The course description reads, “Have you ever wondered what it really means to be white? If you’re like most people, the answer is probably “no.” But here is your chance!”

It will be taught by Professor Damon Sajnani, who is a self-described “international radical” professor and known to be controversial on Twitter on issues like police brutality and the Ku Klux Klan.

“Critical Whiteness Studies aims to understand how whiteness is socially constructed and experienced in order to help dismantle white supremacy,” the course description continues.

This course is not going over well with some, including Wisconsin Rep. Dave Murphy. Murphy is the chairman of the Assembly Committee on Colleges and Universities and has asked the university to cancel the course, threatening to pull funding.

“I am extremely concerned that UW-Madison finds it appropriate to teach a course called, ‘The Problem of Whiteness,’ with the premise that white people are racist,” Murphy said in a statement regarding the class.

Murphy also shows concerns about the professor in his statement.

“Even more troubling, the course is taught by a self-described ‘international radical’ professor whose views are a slap in the face to the taxpayers who are expected to pay for this garbage.”

The legislator is prompting the university to discontinue the course.

“If UW-Madison stands with this professor, I don’t know how the University can expect the taxpayers to stand with UW-Madison.”

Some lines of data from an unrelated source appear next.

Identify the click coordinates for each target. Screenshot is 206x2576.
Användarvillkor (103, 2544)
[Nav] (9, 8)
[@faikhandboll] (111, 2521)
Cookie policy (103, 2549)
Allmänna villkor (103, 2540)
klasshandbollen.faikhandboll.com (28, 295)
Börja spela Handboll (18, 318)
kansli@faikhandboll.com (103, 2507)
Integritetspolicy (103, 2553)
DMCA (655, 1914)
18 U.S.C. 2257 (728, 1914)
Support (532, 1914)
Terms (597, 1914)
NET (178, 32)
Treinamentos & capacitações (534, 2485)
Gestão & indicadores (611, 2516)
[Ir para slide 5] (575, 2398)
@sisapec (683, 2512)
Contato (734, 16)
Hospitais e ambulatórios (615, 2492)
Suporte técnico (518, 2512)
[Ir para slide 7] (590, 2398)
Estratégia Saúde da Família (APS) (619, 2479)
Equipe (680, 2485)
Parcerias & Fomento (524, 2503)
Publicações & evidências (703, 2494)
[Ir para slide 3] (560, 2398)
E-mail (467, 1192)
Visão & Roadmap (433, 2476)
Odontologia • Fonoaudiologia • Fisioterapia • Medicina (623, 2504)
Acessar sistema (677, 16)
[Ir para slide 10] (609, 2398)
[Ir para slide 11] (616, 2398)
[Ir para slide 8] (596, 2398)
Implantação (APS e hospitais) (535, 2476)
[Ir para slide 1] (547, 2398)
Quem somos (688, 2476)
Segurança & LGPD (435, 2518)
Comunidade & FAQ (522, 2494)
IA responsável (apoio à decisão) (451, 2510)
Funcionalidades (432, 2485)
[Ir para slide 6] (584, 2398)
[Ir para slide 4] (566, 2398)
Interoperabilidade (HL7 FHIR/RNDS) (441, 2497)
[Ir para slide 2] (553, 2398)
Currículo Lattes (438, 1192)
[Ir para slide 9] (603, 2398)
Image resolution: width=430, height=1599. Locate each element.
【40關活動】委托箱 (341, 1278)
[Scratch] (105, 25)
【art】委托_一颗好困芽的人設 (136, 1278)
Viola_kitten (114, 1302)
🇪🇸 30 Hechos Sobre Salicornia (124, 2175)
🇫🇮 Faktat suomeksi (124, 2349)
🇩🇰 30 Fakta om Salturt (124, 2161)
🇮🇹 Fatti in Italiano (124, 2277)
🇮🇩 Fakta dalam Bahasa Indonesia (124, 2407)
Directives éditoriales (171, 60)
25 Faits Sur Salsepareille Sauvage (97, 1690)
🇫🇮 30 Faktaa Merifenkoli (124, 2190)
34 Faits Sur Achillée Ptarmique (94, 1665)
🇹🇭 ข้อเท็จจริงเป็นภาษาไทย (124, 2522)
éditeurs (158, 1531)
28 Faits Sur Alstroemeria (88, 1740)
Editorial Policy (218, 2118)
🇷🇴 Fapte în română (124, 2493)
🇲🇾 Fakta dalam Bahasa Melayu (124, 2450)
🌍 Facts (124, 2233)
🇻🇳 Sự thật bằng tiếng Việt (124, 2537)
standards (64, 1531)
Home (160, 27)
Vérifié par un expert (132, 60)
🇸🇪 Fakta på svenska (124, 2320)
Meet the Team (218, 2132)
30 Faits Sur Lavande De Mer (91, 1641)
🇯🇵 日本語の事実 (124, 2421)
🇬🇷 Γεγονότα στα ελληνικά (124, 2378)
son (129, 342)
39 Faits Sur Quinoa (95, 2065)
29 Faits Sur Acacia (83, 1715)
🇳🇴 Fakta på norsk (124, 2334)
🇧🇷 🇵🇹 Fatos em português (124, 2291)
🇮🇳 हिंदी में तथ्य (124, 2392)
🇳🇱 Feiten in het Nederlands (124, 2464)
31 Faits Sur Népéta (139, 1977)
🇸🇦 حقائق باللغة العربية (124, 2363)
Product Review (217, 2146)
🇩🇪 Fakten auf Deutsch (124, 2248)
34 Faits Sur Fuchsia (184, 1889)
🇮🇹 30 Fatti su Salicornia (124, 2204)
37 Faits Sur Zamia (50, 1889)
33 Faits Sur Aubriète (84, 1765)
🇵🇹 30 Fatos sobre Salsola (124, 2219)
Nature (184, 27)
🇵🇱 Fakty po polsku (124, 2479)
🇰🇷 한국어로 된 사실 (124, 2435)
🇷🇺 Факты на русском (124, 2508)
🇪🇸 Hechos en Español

Milwaukee Country Sheriff David Clarke is also chiming in on the situation as he wrote on Twitter, “This is racism against white people. ALL racism is wrong. This garbage is being taught at a state funded school.”

Sajnani is standing his ground. “Good day haters! Keep fueling me with your Tomfoolery. The angrier whites are about interrogating their identity the greater is the need 4 it,” he wrote yesterday on Twitter.

The course is receiving both negative and positive feedback online.

“‘The problem with whiteness’ this is low. I am no racist and don’t deserve to be treated that way because of my race,” one person writes on Twitter.

Another person wrote, “My only complaint about this course is that I already graduated from the UW and can’t take it.”

The university is not backing down either, releasing a statement saying the course, “will benefit students who are interested in developing a deeper understanding of race issues.”